# [DATA UNDER STUDY]
=== Begin Enclosure ===
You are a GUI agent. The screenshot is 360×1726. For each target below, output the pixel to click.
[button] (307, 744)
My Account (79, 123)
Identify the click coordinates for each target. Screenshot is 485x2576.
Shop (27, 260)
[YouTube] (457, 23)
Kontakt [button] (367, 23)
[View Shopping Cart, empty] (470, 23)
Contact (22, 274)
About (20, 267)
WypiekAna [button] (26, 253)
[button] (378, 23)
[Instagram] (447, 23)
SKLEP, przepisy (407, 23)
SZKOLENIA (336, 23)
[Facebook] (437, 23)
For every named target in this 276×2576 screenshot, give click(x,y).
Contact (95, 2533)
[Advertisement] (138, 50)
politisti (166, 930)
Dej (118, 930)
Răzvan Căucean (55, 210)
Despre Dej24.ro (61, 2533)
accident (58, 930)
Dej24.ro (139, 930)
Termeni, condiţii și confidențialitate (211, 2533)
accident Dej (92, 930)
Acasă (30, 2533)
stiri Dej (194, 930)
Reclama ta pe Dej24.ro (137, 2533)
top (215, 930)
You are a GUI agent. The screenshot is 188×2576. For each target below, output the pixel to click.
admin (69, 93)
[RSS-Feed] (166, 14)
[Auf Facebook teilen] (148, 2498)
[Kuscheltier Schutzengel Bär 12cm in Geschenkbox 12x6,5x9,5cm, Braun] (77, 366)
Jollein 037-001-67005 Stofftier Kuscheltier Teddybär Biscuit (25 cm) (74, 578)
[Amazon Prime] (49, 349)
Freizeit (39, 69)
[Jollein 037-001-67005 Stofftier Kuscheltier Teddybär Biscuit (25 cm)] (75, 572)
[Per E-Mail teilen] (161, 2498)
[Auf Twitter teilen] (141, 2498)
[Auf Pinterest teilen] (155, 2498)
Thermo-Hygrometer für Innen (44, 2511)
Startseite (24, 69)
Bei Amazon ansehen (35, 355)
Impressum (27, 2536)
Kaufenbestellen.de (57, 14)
=== End Enclosure ===
# [EXERCISE PROMPT]
Return the material above in full, word for word.

# [WORKED SOLUTION]
You are a GUI agent. The screenshot is 360×1726. For each target below, output the pixel to click.
[button] (307, 744)
My Account (79, 123)
Identify the click coordinates for each target. Screenshot is 485x2576.
Shop (27, 260)
[YouTube] (457, 23)
Kontakt [button] (367, 23)
[View Shopping Cart, empty] (470, 23)
Contact (22, 274)
About (20, 267)
WypiekAna [button] (26, 253)
[button] (378, 23)
[Instagram] (447, 23)
SKLEP, przepisy (407, 23)
SZKOLENIA (336, 23)
[Facebook] (437, 23)
For every named target in this 276×2576 screenshot, give click(x,y).
Contact (95, 2533)
[Advertisement] (138, 50)
politisti (166, 930)
Dej (118, 930)
Răzvan Căucean (55, 210)
Despre Dej24.ro (61, 2533)
accident (58, 930)
Dej24.ro (139, 930)
Termeni, condiţii și confidențialitate (211, 2533)
accident Dej (92, 930)
Acasă (30, 2533)
stiri Dej (194, 930)
Reclama ta pe Dej24.ro (137, 2533)
top (215, 930)
You are a GUI agent. The screenshot is 188×2576. For each target below, output the pixel to click.
admin (69, 93)
[RSS-Feed] (166, 14)
[Auf Facebook teilen] (148, 2498)
[Kuscheltier Schutzengel Bär 12cm in Geschenkbox 12x6,5x9,5cm, Braun] (77, 366)
Jollein 037-001-67005 Stofftier Kuscheltier Teddybär Biscuit (25 cm) (74, 578)
[Amazon Prime] (49, 349)
Freizeit (39, 69)
[Jollein 037-001-67005 Stofftier Kuscheltier Teddybär Biscuit (25 cm)] (75, 572)
[Per E-Mail teilen] (161, 2498)
[Auf Twitter teilen] (141, 2498)
[Auf Pinterest teilen] (155, 2498)
Thermo-Hygrometer für Innen (44, 2511)
Startseite (24, 69)
Bei Amazon ansehen (35, 355)
Impressum (27, 2536)
Kaufenbestellen.de (57, 14)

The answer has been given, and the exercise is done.